Ao final do show, aliás, um grupo de pelo menos 100 adolescentes e jovens adultos não largou seu lugar na frente do palco Coca-Cola, esperando a chegada de Ale Sater e seus companheiros de Balaclava. Enquanto isso, no Devassa, era a vez do rapper Rashid se apresentar. Mas bastou ele dar boa noite ao público belenense para a energia do palco cair, como se o cantor revivesse a maldição do Lollapalooza, festival no qual ele teve dois shows cancelados em 2019 e 2022. Após cerca de quarenta minutos de tentativas, nada feito – a reportagem do Scream & Yell aproveitou a oportunidade para se hidratar, comer uma coxinha com massa de macaxeira e conferir a feira criativa presente no Se Rasgum, com lojas de artesanato local, bijuterias, roupas e, claro discos. Depois desse breve intervalo, a programação do festival continuou mesmo com o Terno Rei, aumentando ainda mais os atrasos no Se Rasgum. Melhor para os adolescentes, que puderam ver o grupo paulistano em alta octanagem.

> _Tarefas e exercícios_:
• 1. Relacione todos os tipos de produto que, segundo o texto sobre o festival Se Rasgum, as lojas da feira criativa ofereciam.
• 2. Prossiga o texto sobre o festival Se Rasgum a partir da última frase apresentada.

> _Dados do exercício_:
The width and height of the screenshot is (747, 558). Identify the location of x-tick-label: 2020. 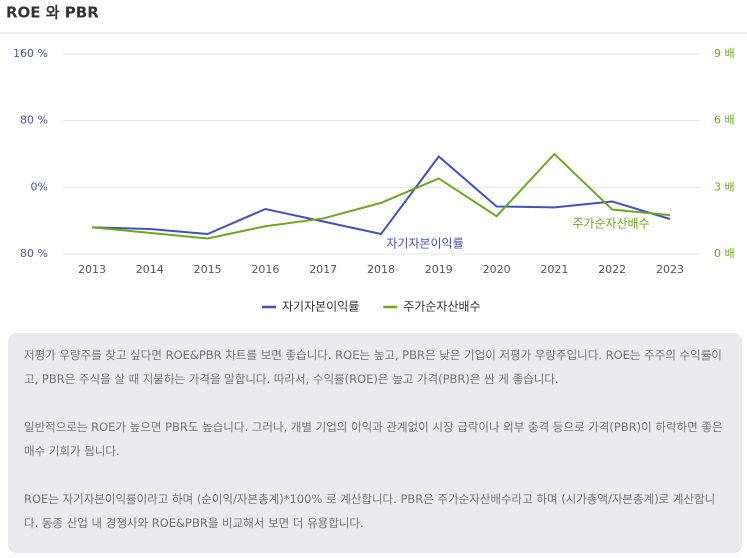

> _Respostas_:
• 1. Artesanato local, bijuterias, roupas e discos.

• 2.
Após passar por Lollapalooza, Primavera Sound e The Town, além de uma turnê extensa pelo Brasil nos últimos dois anos (incluindo um show festejado no Casarão 2023, em Porto Velho), o Terno Rei parece ter chegado ao ponto de se tornar uma profecia autorealizada: por onde passa, a banda já chega com público cativo e apaixonado. Isso faz com que parte do desafio de subir ao palco numa cidade diferente a cada noite não exista, porque o público não só acolhe, mas também carrega a banda, cantando efusivamente todas as canções, num setlist que em Belém se centrou no repertório dos discos “Violeta” (2019) e “Gêmeos” (2023).
Sem o peso nas costas de precisar se provar constantemente, o Terno Rei desloca essa carga para um som mais dinâmico e intenso, com doses cavalares de paredes de guitarra. Mais que isso, é sensível a evolução da banda ao vivo nos últimos dois anos, trabalhando o carisma para corresponder ao calor do público do começo – com “Difícil”, “Sorte Ainda” e o hit “Yoko” – até o final, FM-apoteótico, com “Dias da Juventude”. Foram só 50 minutos, é verdade, mas dá para apostar um tacacá que teve gente saindo dizendo que foi o melhor show da vida, como é comum na Beatlemania que o grupo de Ale Sater vive hoje.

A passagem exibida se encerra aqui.